Вслед за монахами пришло в эти места много крестьян-переселенцев, которые быстро вырубили леса, распахали поля. Затем мимо монастыря была проложена большая дорога в северные города. Обитель Сергиева, по словам Никона, как бы вдруг выдвинулась из дремучих лесов на распутие людской жизни. Но и после этого еще очень долго уделом Сергиевых иноков была самая суровая, ничем не прикрытая бедность. Монахи нуждались буквально во всем: недоставало пищи, одежды, вина для литургии, воска для свеч, елея для лампад (вместо них перед образами зажигали лучины), взамен пергамента для книг употребляли бересту, ели и пили из деревянных сосудов, которые изготавливали своими руками.

В это скудное время, по свидетельству сподвижников Сергия, его молитвами стали совершаться чудеса. Так, например, после горячей мольбы игумена вблизи обители из-под земли пробился обильный источник холодной ключевой воды (до этого братии приходилось с немалым трудом доставлять воду издалека). Затем, благодаря молитвам святого, случилось несколько чудесных исцелений. Слава о Сергии стала греметь по всей округе. К нему потянулись болящие и калеки, и многие после бесед со святым старцем и его молитв испытывали облегчение, а некоторые и вовсе получали полное исцеление. С умножением числа посетителей благосостояние монастыря стало поправляться. Но сам Сергий никогда не имел пристрастия к земным вещам, все раздавая братии или беднякам. До самой смерти он носил сшитую им самим ветхую одежду из сермяжной ткани и простой овечьей шерсти.
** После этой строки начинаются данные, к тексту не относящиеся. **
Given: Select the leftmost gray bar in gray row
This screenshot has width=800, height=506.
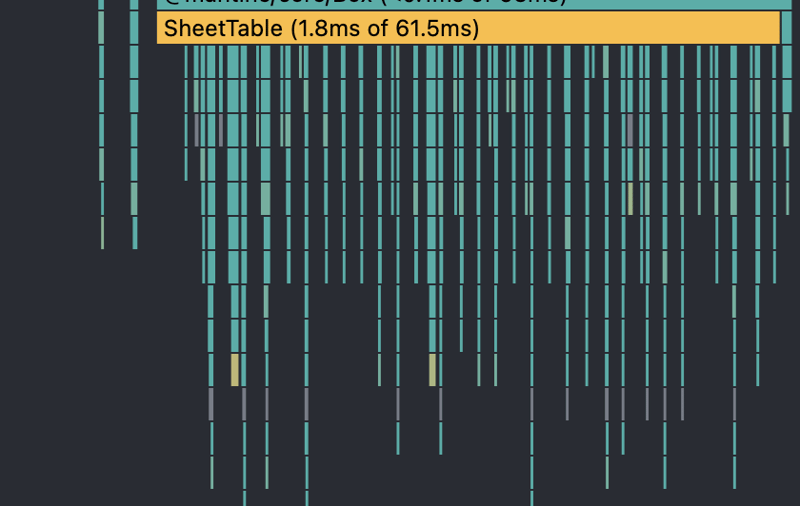Looking at the screenshot, I should [211, 404].
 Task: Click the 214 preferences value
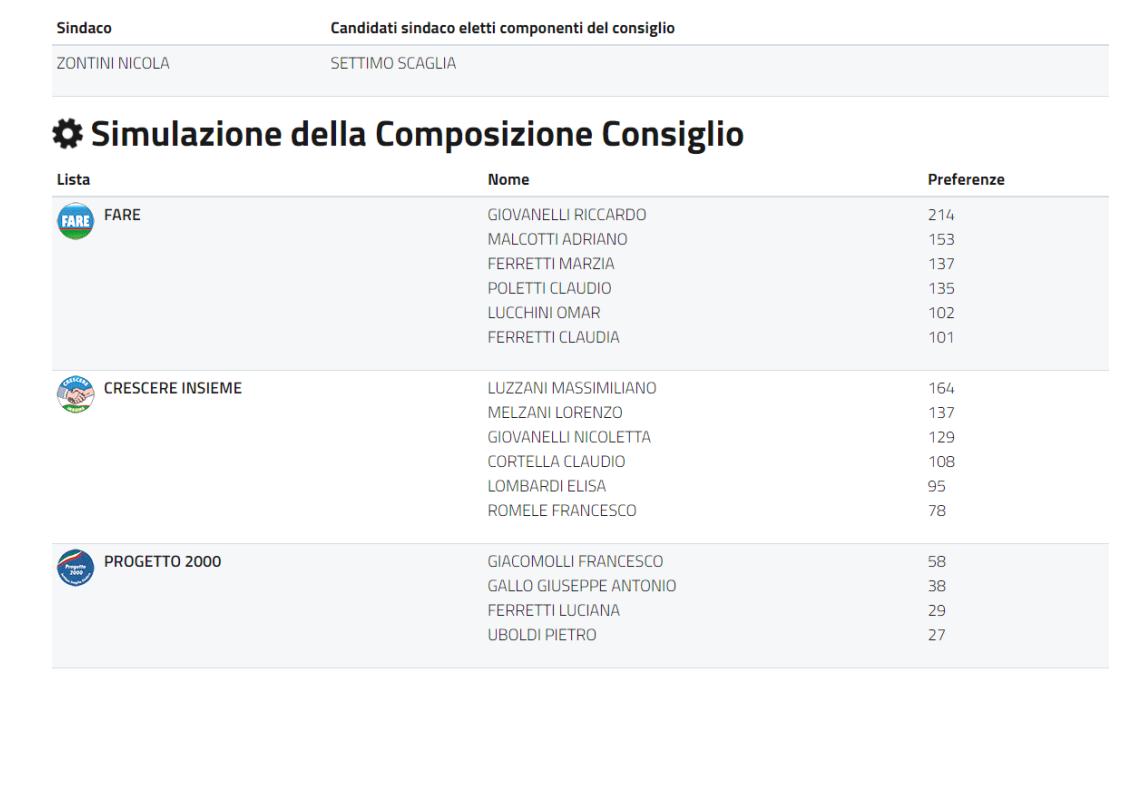coord(941,215)
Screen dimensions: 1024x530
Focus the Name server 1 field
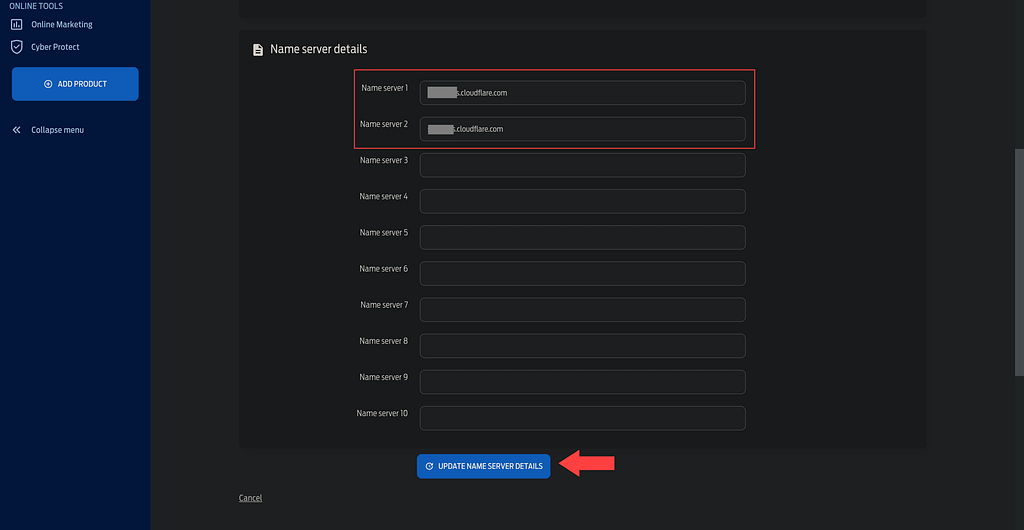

Между тем известность его распространилась далеко за пределы Радонежа. Даже патриарх Константинопольский знал о троицком игумене и отправлял к нему свои послания. Для русских людей Сергий был почти что тем же, чем были древние пророки для иудеев. Не только простолюдины, но уже бояре и великие князья искали его советов и благословения. Собираясь в 1380 г. в поход против татар, московский князь Дмитрий Донской посчитал своим долгом посетить по пути Троицкую обитель и принять напутствие от Сергия. Святой старец, предвидя, что грядущая битва закончится гибелью множества воинов, просил Дмитрия не скупиться — послать множество даров хану и тем купить мир. Князь отвечал, что все это он уже сделал, однако враг от его уступок вознесся еще больше. «Если так, — сказал Сергий, — то его ожидает конечная гибель, а тебя, князь, — милость и слава от Бога. Иди, господин, безбоязненно! Господь поможет тебе на безбожных врагов!» Воодушевленный этими пророческими словами, Дмитрий поспешил вдогонку за своим войском. Весть о том, что московский князь получил от святого Сергия благословение на битву, вскоре облетела все войско и вдохнула мужество во все сердца. В день Куликовской битвы 8 сентября все иноки Троицкого монастыря вместе с самим Сергием ни на минуту не прекращали молитвы за русское воинство. Сам Сергий, как повествуют его жизнеописатели, телом стоял в храме, а духом был на поле боя. Он видел все, что там происходит, и как очевидец рассказывал братии о ходе сражения. Время от времени он называл по именам павших героев и сам произносил за них заупокойные молитвы. Наконец, он возвестил о совершенном поражении врагов. Вскоре это пророчество подтвердилось — на обратном пути Дмитрий заехал в Троицкий монастырь и лично сообщил Сергию о своей победе.

После этих событий авторитет Сергия на Руси сделался непререкаемым. В 1385 г., когда между Дмитрием Донским и рязанским князем Олегом разразилась война, великий князь попросил Сергия принять на себя труд миротворца. Поздно осенью Сергий отправился пешком в Рязань и здесь, по свидетельству летописца, кроткими речами много беседовал с Олегом о душевной пользе, о мире и о любви. Под его влиянием Олег переменил свирепость свою на кротость, утих и умилился душой, устыдясь такого святого мужа, и заключил с московским князем вечный мир В последние годы жизни Сергия его духовная сила достигла чрезвычайной мощи. Ему сообщились все дары Божий: дар чудотворения, дар пророчества, дар утешения и назидания. Для его духовного взора не существовало ни вещественных преград, ни расстояния, ни времени.